L’industrie cinématographique, l’Allerhande et le Star Advertising sont tous d’accord sur une chose : manger ensemble est la chose la plus élevée qui soit. De préférence pendant des heures, avec trois générations ensemble.

Quand j’étais célibataire, je n’invitais personne. Je n’avais même pas de table. Mais depuis que je me suis marié, on vient régulièrement manger ici. À leur tour, ils nous invitent à nouveau. J’ai mis tous ces rendez-vous à l’ordre du jour. À mesure que le jour approche, je deviens plus nerveux. Cela n’est pas dû aux gens ni à la nourriture. Peut-être qu’au fond de mon cœur, je savais où la chaussure n’allait pas, mais je n’osais même pas me l’admettre. Finalement, la parole de salut a été prononcée par mon ami Paul.

J’ai rencontré Paul lorsque je l’ai guidé dans l’écriture d’un roman. Chaque mois, il restait assis à la table de ma cuisine pendant exactement une heure et demie. Un jour, le roman fut terminé.
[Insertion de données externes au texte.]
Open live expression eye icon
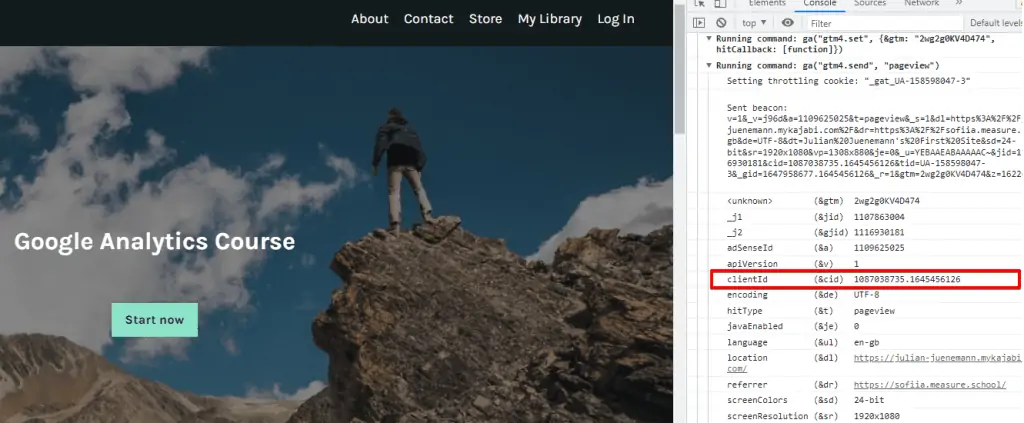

Nous nous sommes dit au revoir en promettant de rester amis. Je le voulais, mais comment ? Dois-je inviter Paul et sa femme à dîner ? Et ils nous encore ?

Pour le moment, Paul et moi n’étions pas allés plus loin qu’un seul e-mail ou SMS, jusqu’à ce que le corona éclate et que Paul suggère que nous nous rattrapions via Zoom. Il est apparu parfaitement à l’écran, un verre de vin à la main. Il m’avait manqué.

Nous avons discuté pendant exactement une heure et demie, comme au bon vieux temps. Nous avons tellement aimé que c’est devenu une tradition : chaque premier du mois, nous étions prêts avec du vin et des noix. Les années ont passé.

Un jour, la femme de Paul est apparue à l’écran. Elle se penche vers la caméra et déclare : « Le confinement est terminé depuis quelques années maintenant. Pourquoi ne vous retrouvez-vous pas ? Paul, tu te souviens que les invités arrivent bientôt ? Elle fit de nouveau un signe de la main et sortit de la pièce.

Là, nous nous sommes assis.

« Est-ce que vous organisez souvent des dîners ? Je viens de demander.

« Non », dit Paul. Il hésita un instant, puis dit : « Statistiquement, les chances que quatre personnes s’apprécient ne sont pas grandes. Et il y a autre chose : j’ai fini de parler au bout d’une heure et demie.

Je me laissai tomber sur ma chaise, tendant les bras vers le ciel. ‘C’est ça! J’ai ça aussi !’

Il avait l’air content. « Vraiment et véritablement ?

« Vraiment et véritablement ! Thijs souffrait d’une maladie cardiaque depuis des années, ce qui était merveilleux ! J’ai de nouveau expulsé tout le monde de la maison sans ménagement à huit heures. Et puis il a eu un contournement et la fête était finie.

Nous avons donc fondé tous les quatre le « club des deux heures ». C’est une belle réussite. La semaine dernière, c’était avec Paul et sa femme. À six heures trois minutes, la femme de Paul a mis la soupe sur la table et à huit heures moins cinq, Thijs et moi avons englouti le café chaud pendant que Paul récupérait les manteaux.

Il doit y avoir des milliers de personnes qui ont le même désir. En raison de la dictature de la Star Advertising et de l’Allerhande, nous sommes restés silencieux jusqu’à présent. L’heure est à la résistance. Meurs, vieilles formes et pensées. Peuples asservis, réveillez-vous ! Éveillé!

Nicolien Mizee est écrivain et remplace Frits Abrahams pendant ses vacances.